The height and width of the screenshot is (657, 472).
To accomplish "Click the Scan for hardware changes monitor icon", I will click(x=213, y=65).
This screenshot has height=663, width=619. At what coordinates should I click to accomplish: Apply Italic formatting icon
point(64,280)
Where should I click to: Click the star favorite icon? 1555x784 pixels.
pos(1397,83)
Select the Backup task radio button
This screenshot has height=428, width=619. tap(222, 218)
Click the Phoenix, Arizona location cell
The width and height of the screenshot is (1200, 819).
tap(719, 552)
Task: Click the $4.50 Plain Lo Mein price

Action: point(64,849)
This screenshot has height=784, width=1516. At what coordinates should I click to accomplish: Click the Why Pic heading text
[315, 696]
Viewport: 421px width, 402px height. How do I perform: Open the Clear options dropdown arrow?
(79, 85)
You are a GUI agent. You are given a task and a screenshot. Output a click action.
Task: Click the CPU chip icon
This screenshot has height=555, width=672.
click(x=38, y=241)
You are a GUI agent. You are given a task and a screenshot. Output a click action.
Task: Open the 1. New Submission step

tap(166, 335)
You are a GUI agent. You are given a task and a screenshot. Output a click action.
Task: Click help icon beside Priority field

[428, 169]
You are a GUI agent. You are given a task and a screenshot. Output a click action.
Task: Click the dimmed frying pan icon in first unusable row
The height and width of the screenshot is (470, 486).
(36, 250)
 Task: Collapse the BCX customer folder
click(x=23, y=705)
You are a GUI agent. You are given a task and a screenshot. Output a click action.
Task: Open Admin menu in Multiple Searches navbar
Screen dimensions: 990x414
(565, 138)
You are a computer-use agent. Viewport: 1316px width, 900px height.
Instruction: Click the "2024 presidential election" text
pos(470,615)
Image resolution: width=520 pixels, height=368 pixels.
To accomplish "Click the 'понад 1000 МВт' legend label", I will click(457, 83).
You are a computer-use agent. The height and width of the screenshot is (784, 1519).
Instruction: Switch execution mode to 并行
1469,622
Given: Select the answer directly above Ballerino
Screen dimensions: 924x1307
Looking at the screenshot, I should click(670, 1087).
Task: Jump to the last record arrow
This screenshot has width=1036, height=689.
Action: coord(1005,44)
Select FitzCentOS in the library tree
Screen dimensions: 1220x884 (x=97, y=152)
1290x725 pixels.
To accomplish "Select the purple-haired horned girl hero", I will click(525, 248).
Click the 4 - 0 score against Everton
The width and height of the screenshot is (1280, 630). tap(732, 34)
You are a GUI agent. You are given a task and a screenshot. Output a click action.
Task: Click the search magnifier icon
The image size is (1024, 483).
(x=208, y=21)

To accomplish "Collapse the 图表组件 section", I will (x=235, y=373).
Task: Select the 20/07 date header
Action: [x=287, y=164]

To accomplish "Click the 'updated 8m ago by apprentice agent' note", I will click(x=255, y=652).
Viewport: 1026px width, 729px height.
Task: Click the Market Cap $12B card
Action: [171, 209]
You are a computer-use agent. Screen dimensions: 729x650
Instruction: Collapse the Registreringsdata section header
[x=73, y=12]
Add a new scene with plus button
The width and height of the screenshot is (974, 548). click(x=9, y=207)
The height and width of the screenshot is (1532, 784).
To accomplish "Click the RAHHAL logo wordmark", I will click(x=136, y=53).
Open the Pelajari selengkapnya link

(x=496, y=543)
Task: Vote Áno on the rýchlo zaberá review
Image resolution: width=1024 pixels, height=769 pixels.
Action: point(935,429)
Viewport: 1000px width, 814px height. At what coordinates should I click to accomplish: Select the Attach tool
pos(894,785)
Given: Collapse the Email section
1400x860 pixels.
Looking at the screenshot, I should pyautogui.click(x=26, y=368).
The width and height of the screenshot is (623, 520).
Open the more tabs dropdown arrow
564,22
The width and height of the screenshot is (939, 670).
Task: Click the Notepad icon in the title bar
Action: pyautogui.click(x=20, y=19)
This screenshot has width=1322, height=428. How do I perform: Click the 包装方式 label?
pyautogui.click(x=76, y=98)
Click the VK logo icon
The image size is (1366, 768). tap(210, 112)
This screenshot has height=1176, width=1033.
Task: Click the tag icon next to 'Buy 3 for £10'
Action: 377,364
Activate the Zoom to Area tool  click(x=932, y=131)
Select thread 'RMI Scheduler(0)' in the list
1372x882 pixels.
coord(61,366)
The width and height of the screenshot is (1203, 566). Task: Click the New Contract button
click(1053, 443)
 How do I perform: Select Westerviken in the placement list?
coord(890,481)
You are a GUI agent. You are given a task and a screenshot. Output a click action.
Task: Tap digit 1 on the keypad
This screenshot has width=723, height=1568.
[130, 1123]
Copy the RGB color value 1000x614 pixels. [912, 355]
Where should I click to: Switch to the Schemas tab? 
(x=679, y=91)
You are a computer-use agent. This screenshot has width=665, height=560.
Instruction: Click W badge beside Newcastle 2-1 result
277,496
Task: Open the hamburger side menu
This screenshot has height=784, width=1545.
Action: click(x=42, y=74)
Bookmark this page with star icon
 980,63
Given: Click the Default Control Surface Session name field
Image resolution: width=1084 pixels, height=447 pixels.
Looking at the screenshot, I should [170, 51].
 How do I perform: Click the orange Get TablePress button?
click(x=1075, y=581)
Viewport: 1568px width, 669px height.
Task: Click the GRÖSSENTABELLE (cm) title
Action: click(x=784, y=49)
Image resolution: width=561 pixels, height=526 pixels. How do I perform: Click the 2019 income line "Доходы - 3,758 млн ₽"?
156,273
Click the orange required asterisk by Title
# # #
• _TASK REQUIREMENTS_
Produce a word-for-word restatement of all the records.

• _THE ANSWER_
The height and width of the screenshot is (657, 472).
To accomplish "Click the Scan for hardware changes monitor icon", I will click(x=213, y=65).
This screenshot has height=663, width=619. At what coordinates should I click to accomplish: Apply Italic formatting icon
point(64,280)
Where should I click to: Click the star favorite icon? 1555x784 pixels.
pos(1397,83)
Select the Backup task radio button
This screenshot has height=428, width=619. tap(222, 218)
Click the Phoenix, Arizona location cell
The width and height of the screenshot is (1200, 819).
tap(719, 552)
Task: Click the $4.50 Plain Lo Mein price

Action: point(64,849)
This screenshot has height=784, width=1516. At what coordinates should I click to accomplish: Click the Why Pic heading text
[315, 696]
Viewport: 421px width, 402px height. How do I perform: Open the Clear options dropdown arrow?
(79, 85)
You are a GUI agent. You are given a task and a screenshot. Output a click action.
Task: Click the CPU chip icon
This screenshot has height=555, width=672.
click(x=38, y=241)
You are a GUI agent. You are given a task and a screenshot. Output a click action.
Task: Open the 1. New Submission step

tap(166, 335)
You are a GUI agent. You are given a task and a screenshot. Output a click action.
Task: Click help icon beside Priority field

[428, 169]
You are a GUI agent. You are given a task and a screenshot. Output a click action.
Task: Click the dimmed frying pan icon in first unusable row
The height and width of the screenshot is (470, 486).
(36, 250)
 Task: Collapse the BCX customer folder
click(x=23, y=705)
You are a GUI agent. You are given a task and a screenshot. Output a click action.
Task: Open Admin menu in Multiple Searches navbar
Screen dimensions: 990x414
(565, 138)
You are a computer-use agent. Viewport: 1316px width, 900px height.
Instruction: Click the "2024 presidential election" text
pos(470,615)
Image resolution: width=520 pixels, height=368 pixels.
To accomplish "Click the 'понад 1000 МВт' legend label", I will click(457, 83).
You are a computer-use agent. The height and width of the screenshot is (784, 1519).
Instruction: Switch execution mode to 并行
1469,622
Given: Select the answer directly above Ballerino
Screen dimensions: 924x1307
Looking at the screenshot, I should click(670, 1087).
Task: Jump to the last record arrow
This screenshot has width=1036, height=689.
Action: coord(1005,44)
Select FitzCentOS in the library tree
Screen dimensions: 1220x884 (x=97, y=152)
1290x725 pixels.
To accomplish "Select the purple-haired horned girl hero", I will click(525, 248).
Click the 4 - 0 score against Everton
The width and height of the screenshot is (1280, 630). tap(732, 34)
You are a GUI agent. You are given a task and a screenshot. Output a click action.
Task: Click the search magnifier icon
The image size is (1024, 483).
(x=208, y=21)

To accomplish "Collapse the 图表组件 section", I will (x=235, y=373).
Task: Select the 20/07 date header
Action: [x=287, y=164]

To accomplish "Click the 'updated 8m ago by apprentice agent' note", I will click(x=255, y=652).
Viewport: 1026px width, 729px height.
Task: Click the Market Cap $12B card
Action: [171, 209]
You are a computer-use agent. Screen dimensions: 729x650
Instruction: Collapse the Registreringsdata section header
[x=73, y=12]
Add a new scene with plus button
The width and height of the screenshot is (974, 548). click(x=9, y=207)
The height and width of the screenshot is (1532, 784).
To accomplish "Click the RAHHAL logo wordmark", I will click(x=136, y=53).
Open the Pelajari selengkapnya link

(x=496, y=543)
Task: Vote Áno on the rýchlo zaberá review
Image resolution: width=1024 pixels, height=769 pixels.
Action: point(935,429)
Viewport: 1000px width, 814px height. At what coordinates should I click to accomplish: Select the Attach tool
pos(894,785)
Given: Collapse the Email section
1400x860 pixels.
Looking at the screenshot, I should pyautogui.click(x=26, y=368).
The width and height of the screenshot is (623, 520).
Open the more tabs dropdown arrow
564,22
The width and height of the screenshot is (939, 670).
Task: Click the Notepad icon in the title bar
Action: pyautogui.click(x=20, y=19)
This screenshot has width=1322, height=428. How do I perform: Click the 包装方式 label?
pyautogui.click(x=76, y=98)
Click the VK logo icon
The image size is (1366, 768). tap(210, 112)
This screenshot has height=1176, width=1033.
Task: Click the tag icon next to 'Buy 3 for £10'
Action: 377,364
Activate the Zoom to Area tool  click(x=932, y=131)
Select thread 'RMI Scheduler(0)' in the list
1372x882 pixels.
coord(61,366)
The width and height of the screenshot is (1203, 566). Task: Click the New Contract button
click(1053, 443)
 How do I perform: Select Westerviken in the placement list?
coord(890,481)
You are a GUI agent. You are given a task and a screenshot. Output a click action.
Task: Tap digit 1 on the keypad
This screenshot has width=723, height=1568.
[130, 1123]
Copy the RGB color value 1000x614 pixels. [912, 355]
Where should I click to: Switch to the Schemas tab? 
(x=679, y=91)
You are a computer-use agent. This screenshot has width=665, height=560.
Instruction: Click W badge beside Newcastle 2-1 result
277,496
Task: Open the hamburger side menu
This screenshot has height=784, width=1545.
Action: click(x=42, y=74)
Bookmark this page with star icon
 980,63
Given: Click the Default Control Surface Session name field
Image resolution: width=1084 pixels, height=447 pixels.
Looking at the screenshot, I should [170, 51].
 How do I perform: Click the orange Get TablePress button?
click(x=1075, y=581)
Viewport: 1568px width, 669px height.
Task: Click the GRÖSSENTABELLE (cm) title
Action: click(x=784, y=49)
Image resolution: width=561 pixels, height=526 pixels. How do I perform: Click the 2019 income line "Доходы - 3,758 млн ₽"?
156,273
Click the orange required asterisk by Title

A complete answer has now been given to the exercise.